**EXERCISE TASK A**
Please put the entries from the line with "Task: Click the" through the line with "Like the tweet" into a JSON list of strings, one string per line, with blank lines left out and nothing else included.

**PASSAGE PROVIDED**
────────────────────

What follows are some fairly technical approaches to generalizing this design practice. The model we are following is something commonplace to engineers: the “pump curve” that measures how a given pump will perform under varying conditions of flow and pressure. The intent here is to show that some current practices in handling temperature-controlled shipments—such as the temperature at which packages are maintained prior to shipping—need to be examined more closely; and that a “performance curve” for container designs could simplify the design process.

Engineers routinely select equipment such as pumps, valves and agitators. This article expands this routine selection process to passive shippers intended to maintain a specified range of temperatures from the point of origin to the destination. Once the engineer has identified the requirements, the next step is to choose a specific piece of equipment that has the capability to meet these requirements. For any given type of equipment (or passive shipper), there are many vendor possibilities. Furthermore, each vendor will have a wide range of options. In order to make a decision, the engineer will initially use some of the requirements to eliminate many of the potential candidates—for example, material of construction, cost or ease of maintenance. Once the list has been narrowed in this way, the engineer seeks a performance curve for the equipment. For the pump, the vendor presents a performance curve consisting of a graph of pressure developed vs. the flow rate through the pump. An example of such a performance curve is shown in Fig. 1.

────────────────────

**RECORD SET**
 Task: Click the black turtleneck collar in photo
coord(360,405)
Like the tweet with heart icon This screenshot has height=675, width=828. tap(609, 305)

────────────────────

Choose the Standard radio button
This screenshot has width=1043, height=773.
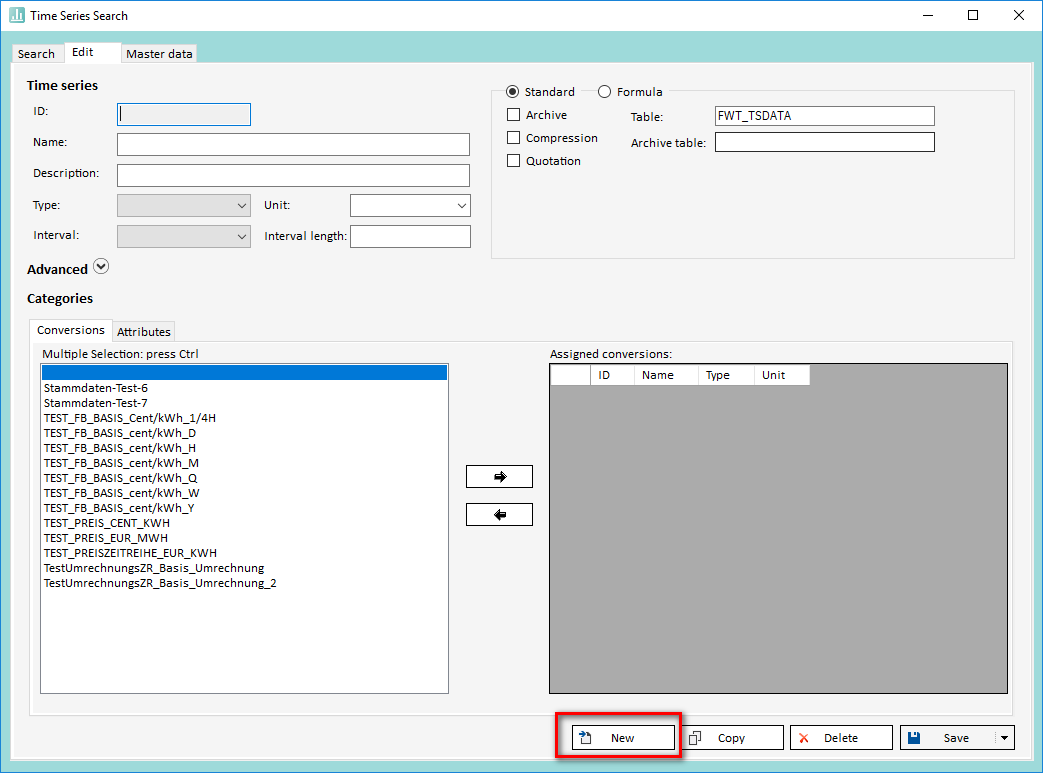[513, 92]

────────────────────

**EXERCISE TASK B**
Summarize the passage on performance curves for shipping containers in two sentences.

**WRITTEN RESPONSE A**
[
  " Task: Click the black turtleneck collar in photo",
  "coord(360,405)",
  "Like the tweet with heart icon This screenshot has height=675, width=828. tap(609, 305)"
]

**WRITTEN RESPONSE B**
The passage proposes extending the engineer's familiar pump performance curve to passive shippers that keep shipments within a specified temperature range, arguing that some current handling practices need closer examination and that a performance curve for container designs could simplify design. When selecting equipment, an engineer first narrows the many vendor options using requirements such as material of construction, cost or ease of maintenance, then seeks a performance curve, which for a pump graphs the pressure developed against the flow rate.